But as the Weekly's cover story last week described, it will not be easy to reduce these pension obligations and the potential big impacts on all other parts of the city's budget.
The proportion of dollars paid for employee benefits to salaries is up from 23 percent in 2002 to 54 percent in 2010 and will be 63 percent by fiscal year 2012. Employee benefits alone now comprise 27 percent of the general fund budget.
This snowballing crisis is not unique to Palo Alto, or even small cities. Earlier this week a federal task force found that many states, including California, are facing higher health care costs and underfunded pensions while revenues are sliding backward. Many have resorted to budget gimmicks and borrowing to make ends meet. And some cities, including Stockton and San Bernardino, are opting for bankruptcy as a solution.
In Palo Alto, the pension problem has been growing for years, but high investment returns lulled most municipalities into a false sense of comfort.
For example, in 2007 the city made a deal with the Service Employees International Union to trade a less generous health care plan for a bump in the pension formula that raised the pension benefit from $60,000 to $81,000 a year for an employee retiring with $100,000 a year in income after 30 years of service.
It is deals like this that will push the cost of 2013 pensions to $23.1 million, up from just $3.8 million in 2002 and $2.4 million in 2003. Health care expenses are expected to reach $24 million this fiscal year and to be near $30 million in two more years, three times the $10 million cost in 2002.
A major part of the problem is the lackluster investment performance of CalPERS, the state retirement system, whose most recent report showed a meager 1 percent return, a fraction of its 7.5 percent goal. When CalPERS earnings fall, cities are on the hook to make up the difference in retiree paychecks. This is a double whammy for Palo Alto, which already pays a large part of employee retirement contributions to CalPERS.
And the city's costs are spiraling upward for another reason: the higher salaries earned by top city employees that follow them out the door when they retire. For example, former Police Chief Lynn Johnson retired after more than 30 years in 2009 with an annual pension of $201,953, and former City Manager Frank Benest isn't far behind with $193,351. Eighty-eight of the city's 954 retirees receive more than $100,000 a year, which does not include the cost of health care benefits for themselves and their family.
The city is making slow progress toward rolling back this trend by negotiating two-tier, less costly retirement packages with most unions that offer new employees fewer benefits than current rank-and-file workers. And the city is asking workers to pay more of their employee contribution to CalPERS. At a meeting in May when the council was discussing the long-range financial forecast, Vice Mayor Greg Scharff said that medical and pension costs are "running at an unsustainable rate and crowding out everything else."
"What we're asking people to do is accept a lower quality of life so that we can fund pensions and benefits that are growing at an outrageous pace. I don't accept that that should be the plan."

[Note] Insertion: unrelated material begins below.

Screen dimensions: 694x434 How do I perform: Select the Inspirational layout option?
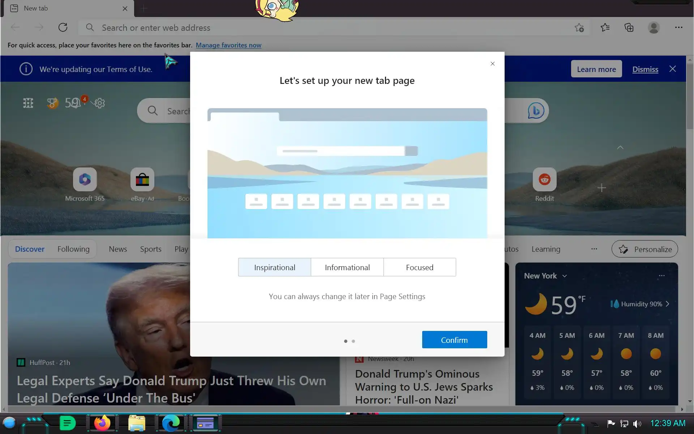pyautogui.click(x=274, y=267)
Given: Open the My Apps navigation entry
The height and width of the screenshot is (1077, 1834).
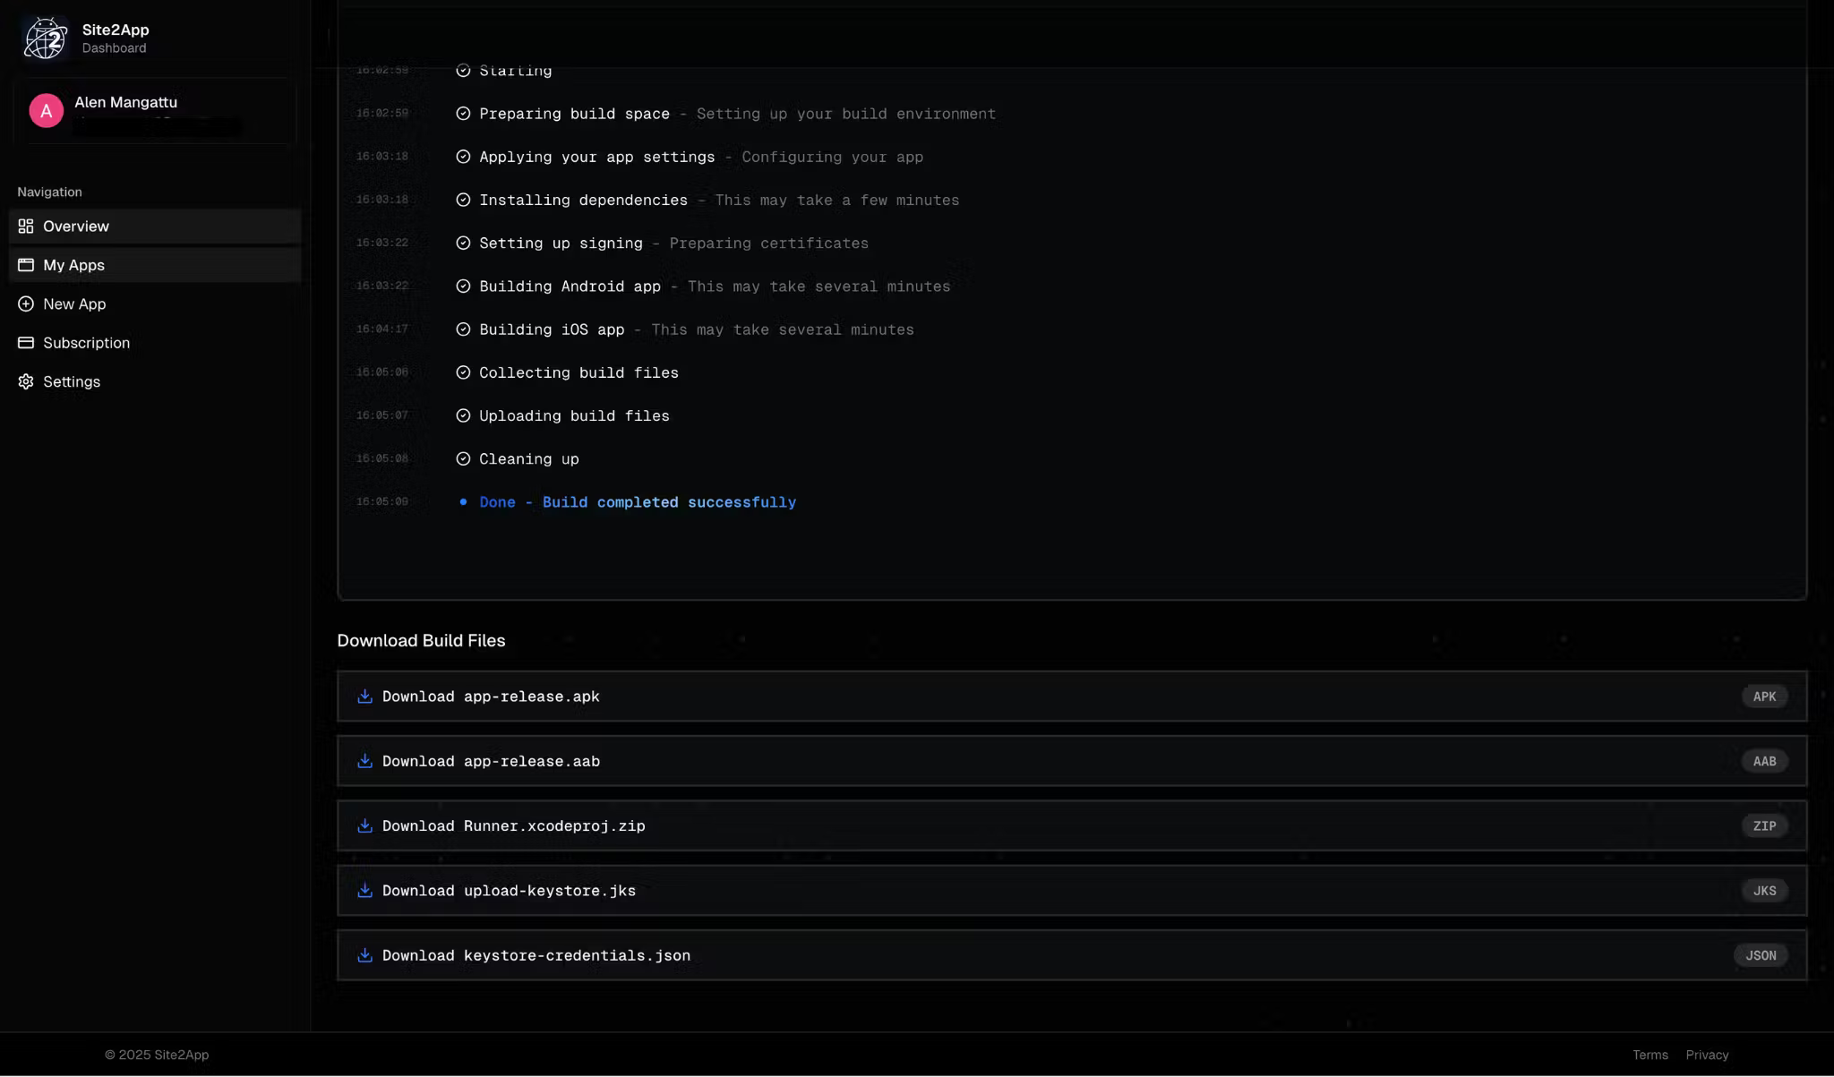Looking at the screenshot, I should coord(73,265).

Scharff hopes a September city council discussion on pensions will get to the legal aspects governing the rights of employees and the city in pension matters. For example, could the city roll back a pension set at 2.0 at 55 to a 2.7 at 55 plan midway through a worker's career? This is a legal issue that has not been tested, Scharff said. The city is also handcuffed by restrictions put in place by CalPERS, which does not allow 401k-type plans and sets stiff penalties if the city wants to withdraw from the system, he said.
Voters would probably be ready to support efforts to roll back some of the city's pension commitments, similar to the decision to throw out binding arbitration for fire and police contracts, which was a major step for the city.
But at this time, it is not clear what options the city has to gain control of its pension costs, which are expected to grow faster than revenues in the years ahead. According to a Santa Clara County Civil Grand Jury report, the city's current pension liabilities are $153.9 million and its health care liabilities are $105 million, or $259 million in all. The total gives Palo Alto the dubious distinction of having the highest debt per resident in the county, at $4,021.
Clearly identifying its options and their legal risks needs to be a top priority for the city in the months ahead. In all likelihood, changes in both state law and city policy will be needed, since the progress being made in negotiating new labor contracts only slows down the growth of the problem. We look forward to a robust council discussion on the subject in September.